Historically engineers relied predominantly on their technical education and subsequent experience. A solid base of science and mathematics, enhanced by formal engineering education and then real-life experience in solving problems, guaranteed a fulfilling engineering career.

This deep knowledge and experience in a single discipline can be represented by the letter I. In the dynamic and uncertain world often referred to as VUCA (volatile, uncertain, complex, and ambiguous) engineering proficiency needs to be augmented by the development of emotional intelligence, collaboration, communication and management skills, as well as the ability to work with other disciplines. This intersection and integration of hard (technical) and soft skills have become crucial to being a successful professional. This combination of skills can be represented by the Letter T (Johnston, 1978; Chief Executive, 2010).

T shaped skills are also often seen as a balance between being a specialist and generalist. The question is often asked…should you go broad or deep? Both generalists and specialists have room to play. What is more critical is a balance between technical and soft skills. Technical skills allow you to perform the work; whilst soft skills help you influence the outcome, lead, collaborate, and adjust. Even in career advancement it has been found that technical skills often get you hired but soft lateral skills such as emotional intelligence, leadership, and collaboration are major factors in career advancement.

In the 2025 World Economic Forum “Future of Jobs” report Analytical Thinking, Resilience, Agility, Flexibility, Leadership, Influence, Creative Thinking and Self Awareness are cited as the most relevant skills for the future. These are the very skills to intercept and enhance the technical mastery and result in a T shaped professional.

The many emerging technologies flowing from the 4th industrial revolution, are causing digital disruption in engineering (Rohde 2018). Engineers are now required to blend their historic technical and lateral soft skills with digital competencies, data analytics, artificial intelligence and computational design. They are increasingly required to upskill in terms of programming and coding skills, become efficient in human-machine interfaces, practice data analytics and management, as well as being able to do computational thinking. In short this implies skills beyond the previous I and T-shaped skills. Future engineers will have to become Pi Shaped in terms of their skills. (Hortal 2014)

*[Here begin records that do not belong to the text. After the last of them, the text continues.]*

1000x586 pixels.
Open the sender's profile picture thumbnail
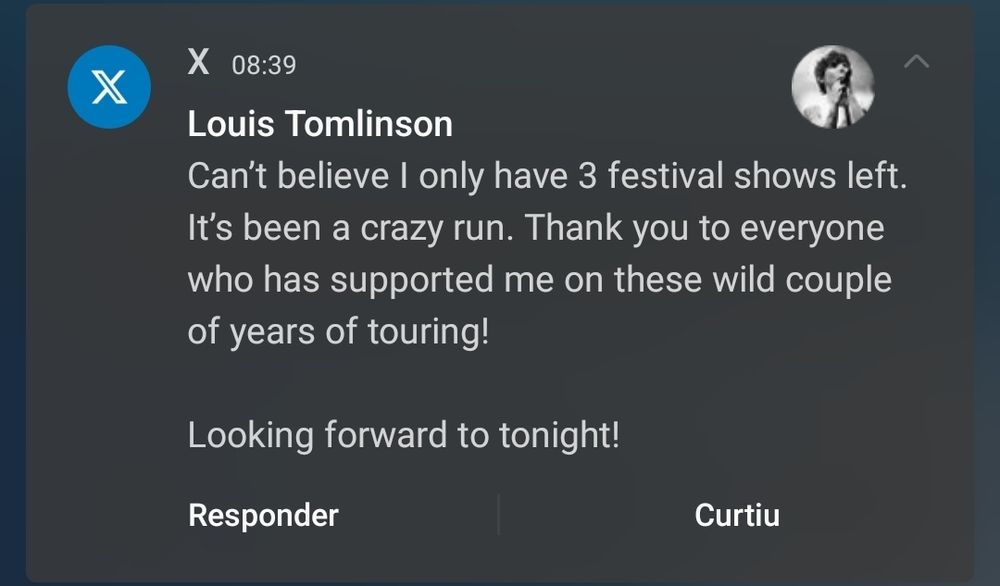click(833, 87)
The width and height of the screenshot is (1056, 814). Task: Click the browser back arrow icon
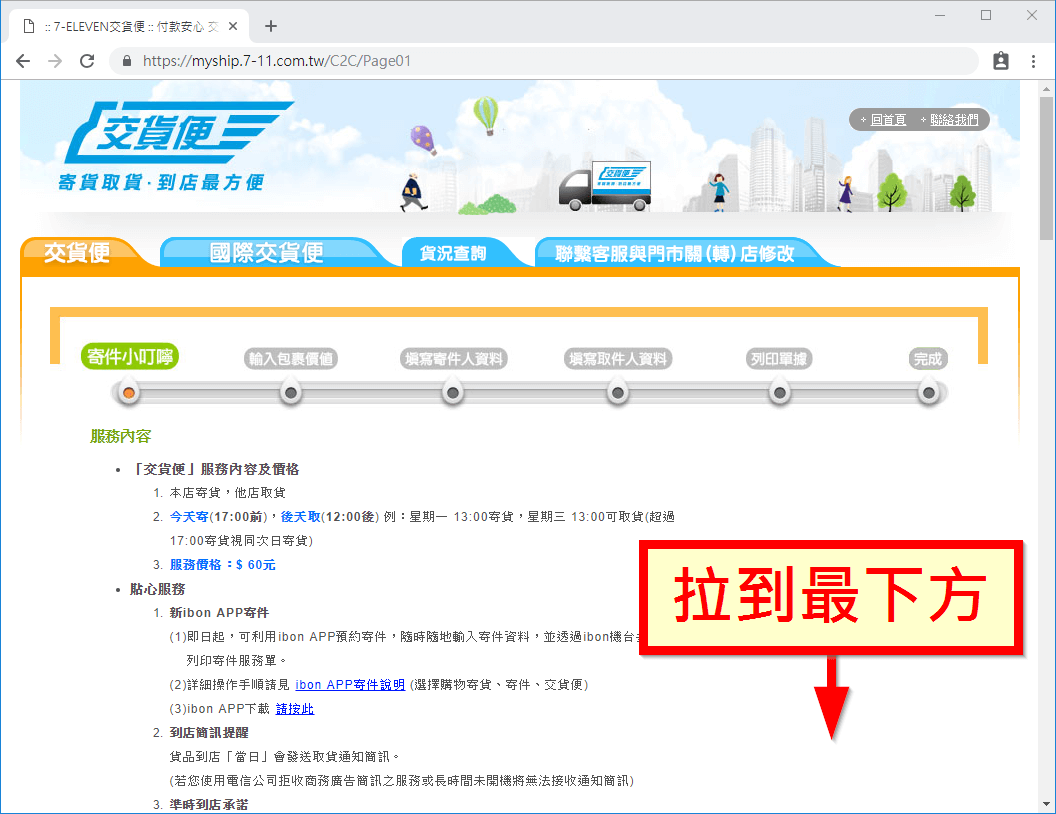click(23, 61)
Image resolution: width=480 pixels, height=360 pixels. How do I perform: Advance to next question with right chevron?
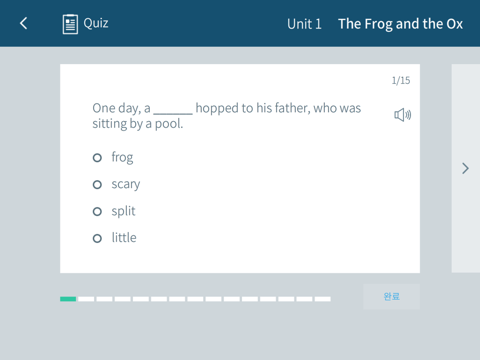pyautogui.click(x=465, y=168)
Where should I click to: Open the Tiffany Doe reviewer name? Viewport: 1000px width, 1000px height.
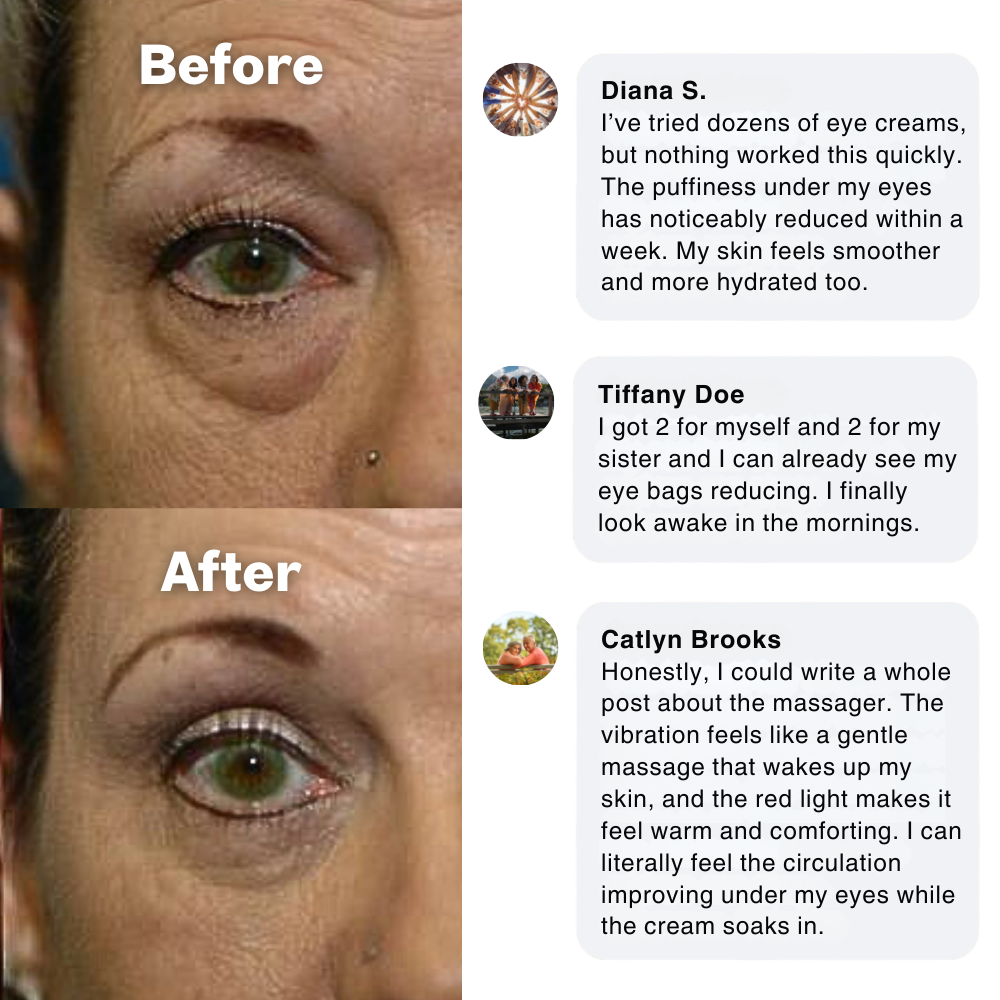671,394
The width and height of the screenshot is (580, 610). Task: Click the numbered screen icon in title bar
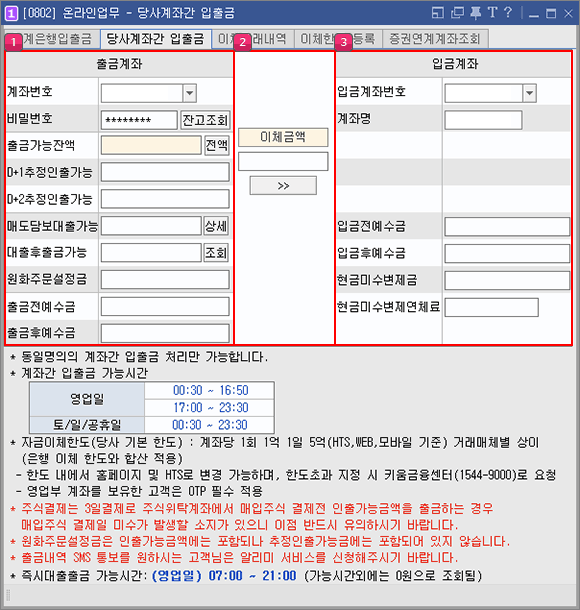point(11,14)
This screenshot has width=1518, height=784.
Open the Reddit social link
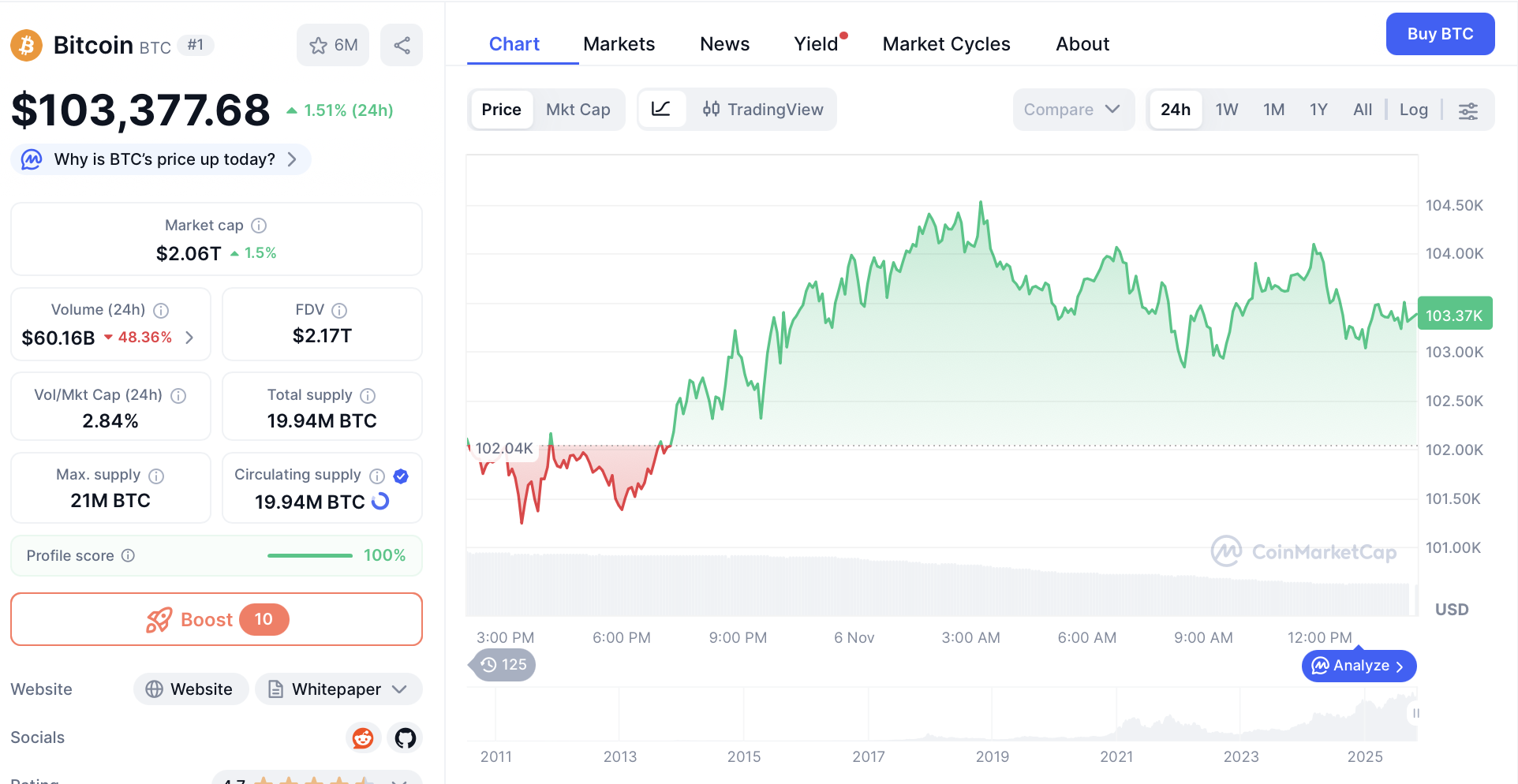coord(363,737)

With the rapid advances in AI the future relevance and need for deep technical skills are questioned by some. Aren’t digital skills, strong AI tools, and some soft skills enough? A good analogy is the advent of calculators. The calculator automated calculation not what was calculated. AI does the same; it automates parts of the process, but skilled humans are still required to decide what problem to solve, verify results and make decisions. In fact, recent studies strongly indicate the Pi shaped skilled professionals can unlock more from AI than those relying on AI and not understanding the underlying technicalities (Tambe 2026).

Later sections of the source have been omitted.